At Syringa Hospital, and other rural hospitals in Idaho, conversations about what services would be cut first in a financial crisis are not uncommon. King told the Statesman his hospital has not had to drop a service in the six years he’s been there.

“But those discussions happen all the time,” he said.

It’s not just Idaho, either. A study from health analytics and consulting firm Chartis found that the percentage of America’s rural hospitals operating “in the red” jumped from 43% to 50% in the last year, the largest change to the metric seen in a 12-month period.

In Idaho, 61% of rural hospitals have a negative operating margin, Billy Balfour, of the Chartis Center for Rural Health, told the Statesman.

Surgery tower breaks, but hospital can’t afford backup

The ramifications of hospitals’ financial challenges can manifest in a myriad of ways.

When a surgery tower broke mid-procedure at Clearwater Valley Hospital in Orofino last year, staff were able to bring in a backup to finish the surgery without harming the patient, according to Whitlock. A surgery tower is a piece of equipment that allows surgeons to see inside the area they’re operating on.

The hospital decided it wouldn’t perform any more surgeries until it had a new backup unit. But the financial condition of the hospital is so dire, he said, that it can’t afford another surgery tower, which he estimates costs around $200,000.

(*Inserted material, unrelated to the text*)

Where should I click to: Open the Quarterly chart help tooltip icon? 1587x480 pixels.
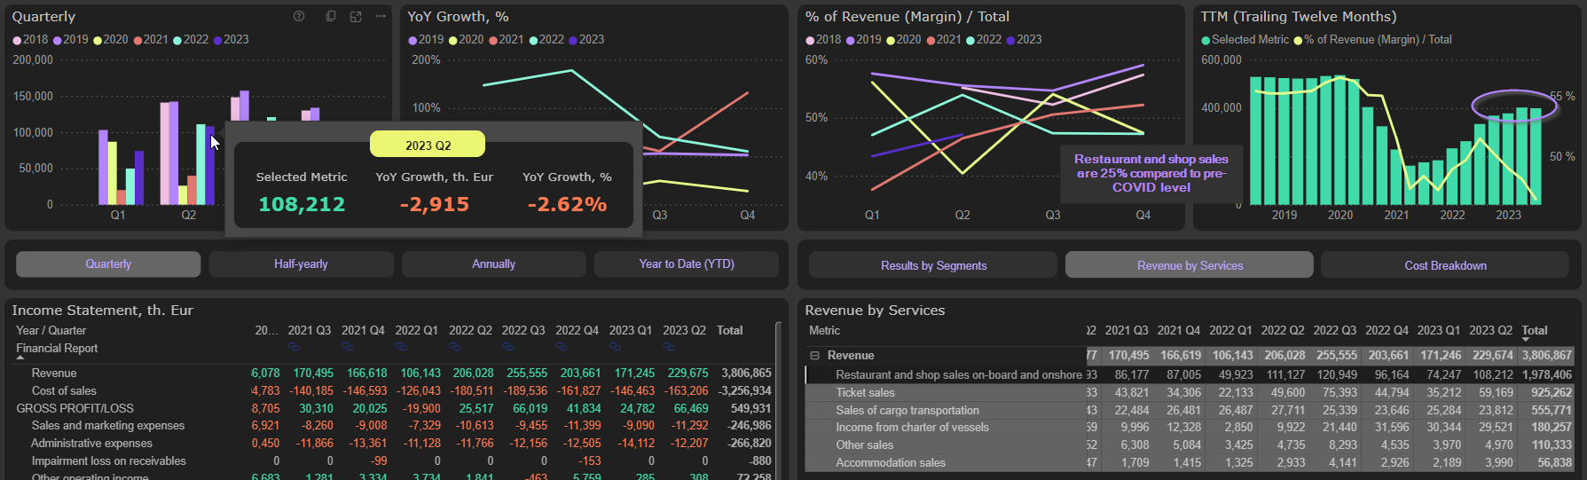(299, 17)
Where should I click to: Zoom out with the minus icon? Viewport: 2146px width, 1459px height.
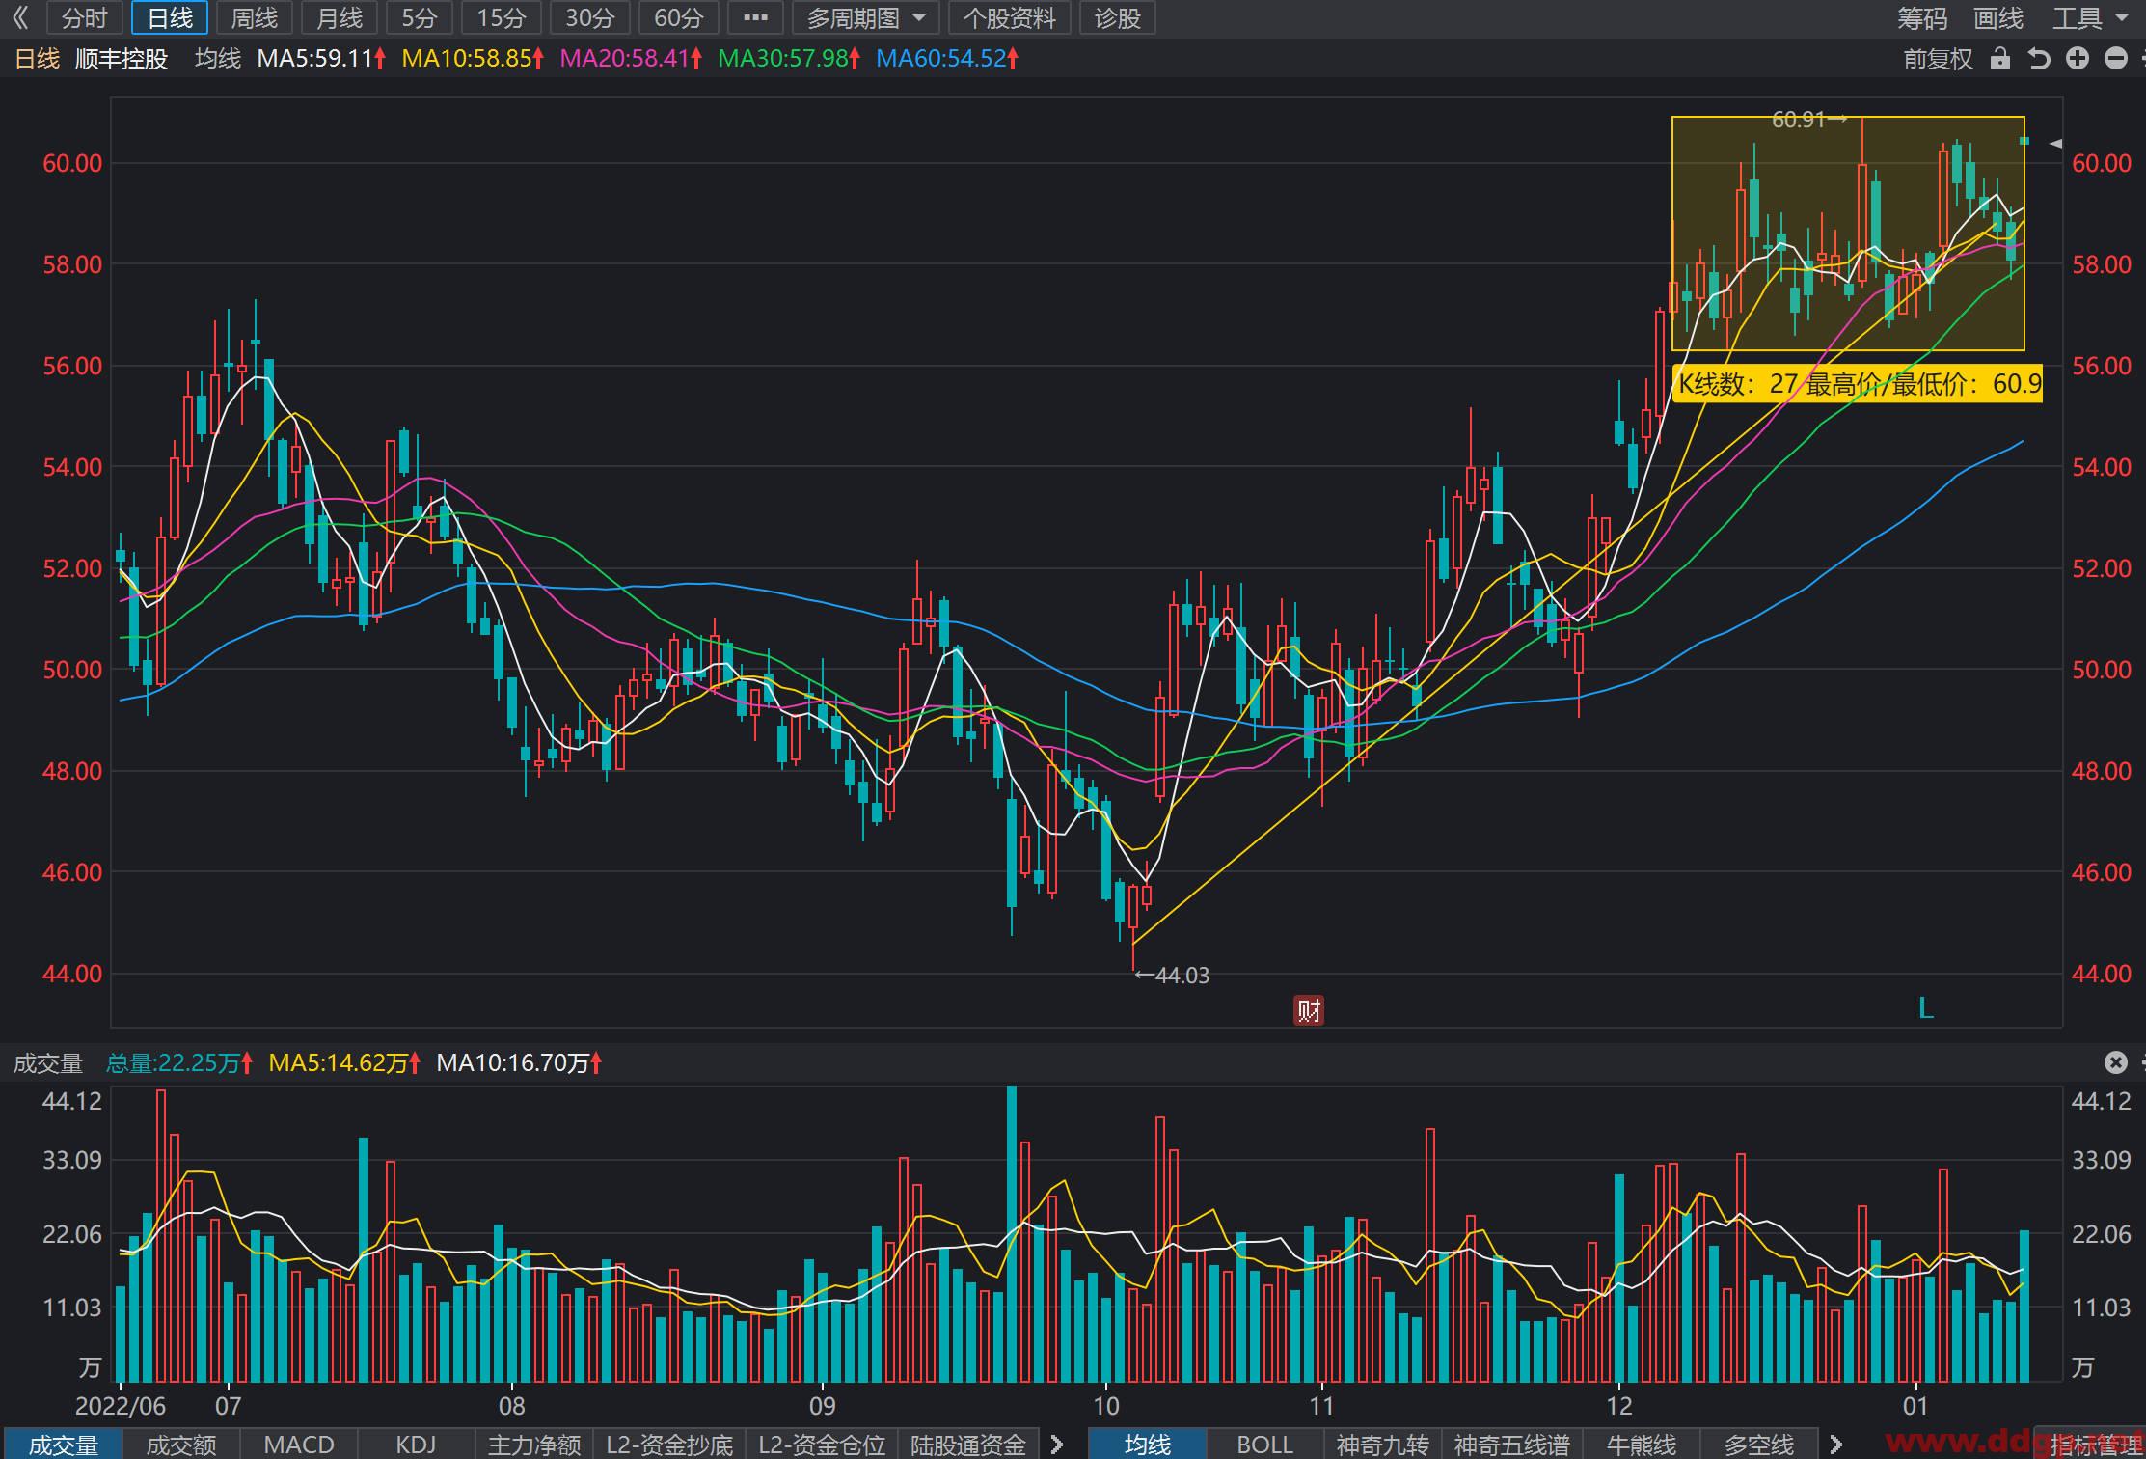pyautogui.click(x=2116, y=59)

So the hospital began borrowing a backup surgery tower from its sister hospital, St. Mary’s Hospital in Cottonwood. Both hospitals are owned by Kootenai Health, a nonprofit health system based in Coeur d’Alene.

“They will schedule surgeries for two weeks and bring that surgery tower down,” Whitlock said. “Then they pack it up and take it back to Cottonwood. They’re finding a way to make it happen and pull that rabbit out of the hat, but it is having an impact on the community.”

King said many Idahoans live hours away from needed health care services. As a result, rural patients often delay seeking care, sometimes leading them to develop illnesses more complex than they otherwise might have, according to a study published in the National Library of Medicine.

In addition, federal data shows that nearly every county in Idaho does not have enough primary care physicians.

“If I have to drive four hours to Boise to get a primary care visit I might put that off year after year after year until that mole looks really ugly, and all of a sudden I’ve got a problem,” King said. “And for the things you can’t plan, like a car accident, you want a hospital to be there when you need it.”